À plus long terme, quelles sont selon vous les perspectives italiennes, y compris au-delà du politique et notamment dans le cadre de la lutte contre la crise sanitaire et économique ?
Ces perspectives sont assez sombres. Cette crise politique s’est jouée et continue de se jouer en décalage complet par rapport aux attentes des Italiens. Toutes les enquêtes d’opinion démontrent qu’ils n’ont pas compris celle-ci, mais que surtout leurs principales préoccupations concernent leur santé, la situation sociale et celle de l’économie. Ils manifestent une forte demande de protection et de sécurité qui explique au demeurant et en partie la confiance qu’ils manifestent à Giuseppe Conte, non pas tant pour sa personne que pour son rôle institutionnel.
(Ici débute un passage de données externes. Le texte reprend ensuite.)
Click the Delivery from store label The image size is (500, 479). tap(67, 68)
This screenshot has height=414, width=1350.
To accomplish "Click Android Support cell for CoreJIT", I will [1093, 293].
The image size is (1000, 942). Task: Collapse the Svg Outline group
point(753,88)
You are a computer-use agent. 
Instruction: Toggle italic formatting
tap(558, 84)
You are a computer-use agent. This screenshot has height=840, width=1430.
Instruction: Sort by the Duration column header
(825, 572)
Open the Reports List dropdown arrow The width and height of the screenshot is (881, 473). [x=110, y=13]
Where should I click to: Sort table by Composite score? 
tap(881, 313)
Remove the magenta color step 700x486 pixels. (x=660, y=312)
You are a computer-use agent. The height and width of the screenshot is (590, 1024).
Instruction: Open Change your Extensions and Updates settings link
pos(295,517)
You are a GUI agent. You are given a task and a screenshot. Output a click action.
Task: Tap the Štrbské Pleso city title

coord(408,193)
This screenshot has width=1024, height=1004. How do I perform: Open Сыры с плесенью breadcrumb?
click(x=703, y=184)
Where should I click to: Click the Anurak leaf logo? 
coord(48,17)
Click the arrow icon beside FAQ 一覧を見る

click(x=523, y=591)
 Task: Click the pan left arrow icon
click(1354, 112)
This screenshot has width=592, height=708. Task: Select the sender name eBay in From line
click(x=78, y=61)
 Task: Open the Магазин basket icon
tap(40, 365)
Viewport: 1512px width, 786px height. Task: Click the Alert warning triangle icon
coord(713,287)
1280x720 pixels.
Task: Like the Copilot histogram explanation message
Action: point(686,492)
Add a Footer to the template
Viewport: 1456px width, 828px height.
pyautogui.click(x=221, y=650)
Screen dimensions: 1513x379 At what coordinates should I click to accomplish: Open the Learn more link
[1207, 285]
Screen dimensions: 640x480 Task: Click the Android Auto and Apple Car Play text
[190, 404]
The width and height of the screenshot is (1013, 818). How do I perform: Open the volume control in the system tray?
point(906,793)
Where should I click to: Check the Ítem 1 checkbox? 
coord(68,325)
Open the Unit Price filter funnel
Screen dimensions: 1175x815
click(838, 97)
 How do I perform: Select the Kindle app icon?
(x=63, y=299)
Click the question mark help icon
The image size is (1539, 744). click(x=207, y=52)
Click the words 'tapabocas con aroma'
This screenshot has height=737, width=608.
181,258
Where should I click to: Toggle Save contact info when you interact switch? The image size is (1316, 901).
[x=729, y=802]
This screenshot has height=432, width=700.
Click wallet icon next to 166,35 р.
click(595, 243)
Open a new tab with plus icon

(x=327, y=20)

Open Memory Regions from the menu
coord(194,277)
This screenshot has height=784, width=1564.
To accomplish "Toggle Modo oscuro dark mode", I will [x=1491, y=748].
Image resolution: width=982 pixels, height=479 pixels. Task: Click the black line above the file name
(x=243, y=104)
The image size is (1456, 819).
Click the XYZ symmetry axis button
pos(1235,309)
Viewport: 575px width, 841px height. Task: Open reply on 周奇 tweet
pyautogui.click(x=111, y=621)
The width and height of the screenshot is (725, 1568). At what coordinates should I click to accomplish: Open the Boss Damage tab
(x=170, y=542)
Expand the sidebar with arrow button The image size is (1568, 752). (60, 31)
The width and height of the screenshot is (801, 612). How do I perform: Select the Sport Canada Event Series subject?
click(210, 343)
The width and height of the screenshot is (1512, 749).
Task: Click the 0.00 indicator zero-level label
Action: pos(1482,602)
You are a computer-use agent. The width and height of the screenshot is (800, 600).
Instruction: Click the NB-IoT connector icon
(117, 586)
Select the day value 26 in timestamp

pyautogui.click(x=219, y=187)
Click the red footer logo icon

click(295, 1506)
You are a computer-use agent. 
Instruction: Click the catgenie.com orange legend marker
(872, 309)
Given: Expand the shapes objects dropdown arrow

La question essentielle est bien celle du plan de relance de 223 milliards d’euros en provenance de l’Union européenne, l’Italie étant le pays qui reçoit le plus d’aides, de fonds et de prêts de Bruxelles. Les critiques de Matteo Renzi, mais aussi celles du Parti démocrate, avant le déclenchement de la crise, ont contraint le gouvernement à revoir sa copie. 70 % des ressources européennes seront destinées aux investissements pour relancer la croissance. Les priorités indiquées sont l’écologie, le numérique, la cohésion sociale et territoriale, et la santé (21 milliards au total pour celle-ci). La culture, l’enseignement et la recherche devraient aussi bénéficier de cet argent. Or ce plan devra être discuté avec les partenaires sociaux et adopté par le Parlement : les jeux restent donc ouverts. L’Union européenne s’inquiète non seulement de l’instabilité politique qui règne à Rome mais encore se demande, comme beaucoup d’acteurs - le patronat, les organisations syndicales - et d’observateurs, si ces sommes colossales seront utilisées pour enfin relever les défis structurels que l’Italie doit relever depuis des décennies, comme, par exemple, la compétitivité des entreprises, les investissements dans la recherche, l’éducation et l’innovation, le développement du Mezzogiorno ou encore la réforme de l’administration publique. La préoccupation porte enfin sur la dette publique estimée désormais à 158 % du PIB et du déficit public qui devrait atteindre 5,7 % à la fin de cette année. Or la faiblesse du gouvernement de Giuseppe Conte et de sa majorité sont de sérieux motifs de préoccupation. Au lieu de saisir l’opportunité que représentent les aides de l’Union européenne pour déployer une politique ambitieuse de réformes sur le long terme, l’Italie risque de pratiquer une navigation à vue peu cohérente. Pourtant, cette année, elle assure la présidence du G20. Cela lui fournit l’occasion d’asseoir sa crédibilité internationale. C’est dire que de tout point de vue, 2021 sera une année cruciale pour l’Italie.